Most mornings, he sits at a small pine table just off his kitchen and scans emails from acquaintances for any bad news that fits his world view. Before he heads off to work at a bank, he posts the dozen bleakest stories to his Web site - patrick.net/housing/crash.html - under the permanent headline, "U.S. Housing Crash Continues." ]

Full story...


Blogger Mr Pyane said...

Shares of U.S. home builders rose on Wednesday after a stronger-than-expected report on November new single-family home sales suggested to some analysts that the housing market may have bottomed... so much for bubbles,looks like it's time for the buyers to pick up the pace again ,with price increases up 2% last month ,no time to waste

Wednesday, December 27, 2006 12:12:00 PM  
Blogger SCProfessor said...

Yep Mr. Pyane. Looks like you called it right. What I can't figure out is why information such as that provided below exists given your analysis.


From Bloomberg. “The number of homes for sale fell to a seasonally adjusted 545,000 during the month from 558,000 the prior month. Even with the decline last month, the number of unsold homes remains near a record high, making it less likely homebuilding will strengthen outright, limiting economic growth, economists said.”

“Sales of new homes were down 15 percent in November from the same month last year, the Commerce Department said in today’s report. The number of homes completed and waiting to be sold rose by 2,000 to 169,000 in October.”

“The number of new homes available have averaged 555,000 this year through October, compared with 351,000 during the past 10 years, according to government figures. Existing home sales inventories are also near a record, averaging 3.515 million this year.”

“Cancellations of purchase contracts, which aren’t counted in the government’s numbers, have mounted. ‘That’s growing,’ said economist Kevin Logan. ‘There is even more inventory than actual inventory numbers suggest.’”

“Hovnanian Enterprises, New Jersey’s largest builder, on Dec. 18 reported a fourth-quarter loss on cancellations of new-home orders. Hovnanian customers canceled 36 percent of their contracts in the period, an increase of 25 percent, the company said.”

“‘We didn’t have this in other slowdowns, customers walking away,’ CEO Ara Hovnanian said.”

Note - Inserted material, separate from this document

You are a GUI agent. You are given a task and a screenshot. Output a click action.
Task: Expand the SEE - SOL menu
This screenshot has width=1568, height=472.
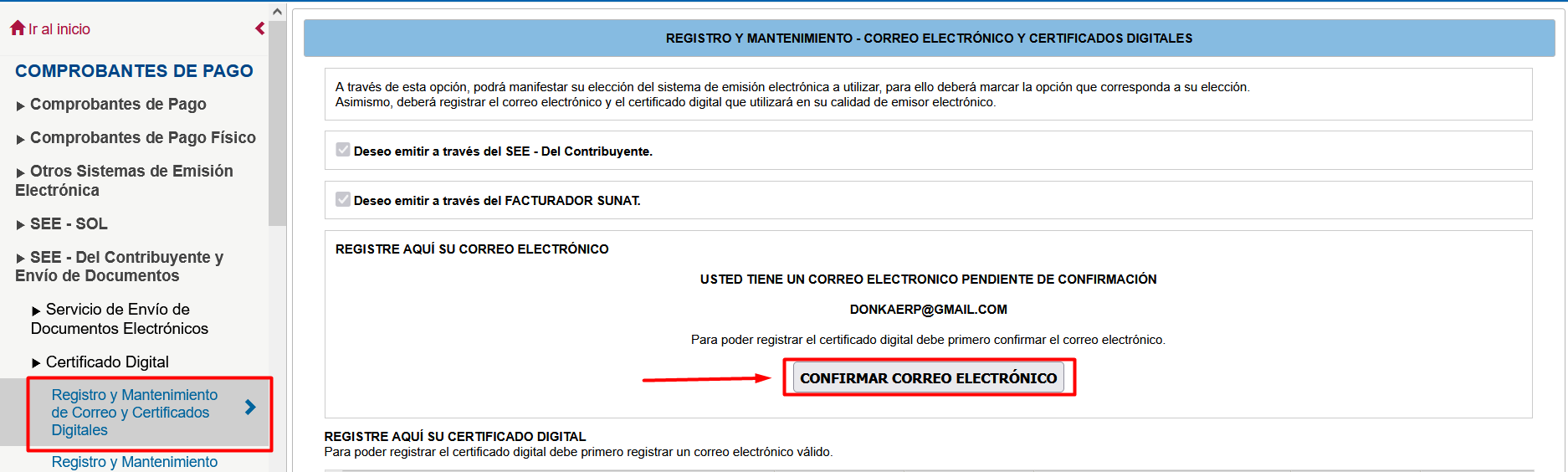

“The housing slowdown is costing jobs. Builders shed 53,000 workers in the last two months, according to government reports. Manufacturers shed 59,000 workers in the same period, while goods producing companies, some at companies that produce housing- related supplies or products, cut 102,000 workers.”

“‘Even if sales stabilize at this level, the contraction in construction activity is still in front of us,’ said Kevin Logan, chief markets economist at Dresdner Kleinwort in New York. ‘That’s what’s going to affect the economy in the year ahead.’”

“Building permits in November fell to a 1.506 million-unit pace, the lowest in nine years, the Commerce Department reported.”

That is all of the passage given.